**Assignment**: Retype the data that follows with no alterations, please.

(Excerpts from a dataset)
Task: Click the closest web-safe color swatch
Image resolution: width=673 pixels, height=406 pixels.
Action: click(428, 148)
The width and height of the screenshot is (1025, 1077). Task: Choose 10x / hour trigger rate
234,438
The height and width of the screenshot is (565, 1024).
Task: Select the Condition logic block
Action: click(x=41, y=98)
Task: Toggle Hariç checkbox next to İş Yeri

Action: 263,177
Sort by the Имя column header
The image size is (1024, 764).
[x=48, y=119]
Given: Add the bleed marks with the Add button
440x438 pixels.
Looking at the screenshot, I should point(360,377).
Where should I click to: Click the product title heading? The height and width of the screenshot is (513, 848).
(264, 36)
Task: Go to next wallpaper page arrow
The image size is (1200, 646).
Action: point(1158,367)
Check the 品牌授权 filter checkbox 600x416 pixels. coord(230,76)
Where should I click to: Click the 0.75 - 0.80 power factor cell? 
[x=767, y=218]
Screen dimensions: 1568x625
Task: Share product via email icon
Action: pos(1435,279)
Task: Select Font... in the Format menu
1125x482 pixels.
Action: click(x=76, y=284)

**Output for this exercise**:
Task: Click the closest web-safe color swatch
Image resolution: width=673 pixels, height=406 pixels.
Action: click(428, 148)
The width and height of the screenshot is (1025, 1077). Task: Choose 10x / hour trigger rate
234,438
The height and width of the screenshot is (565, 1024).
Task: Select the Condition logic block
Action: click(x=41, y=98)
Task: Toggle Hariç checkbox next to İş Yeri

Action: 263,177
Sort by the Имя column header
The image size is (1024, 764).
[x=48, y=119]
Given: Add the bleed marks with the Add button
440x438 pixels.
Looking at the screenshot, I should point(360,377).
Where should I click to: Click the product title heading? The height and width of the screenshot is (513, 848).
(264, 36)
Task: Go to next wallpaper page arrow
The image size is (1200, 646).
Action: point(1158,367)
Check the 品牌授权 filter checkbox 600x416 pixels. coord(230,76)
Where should I click to: Click the 0.75 - 0.80 power factor cell? 
[x=767, y=218]
Screen dimensions: 1568x625
Task: Share product via email icon
Action: pos(1435,279)
Task: Select Font... in the Format menu
1125x482 pixels.
Action: click(x=76, y=284)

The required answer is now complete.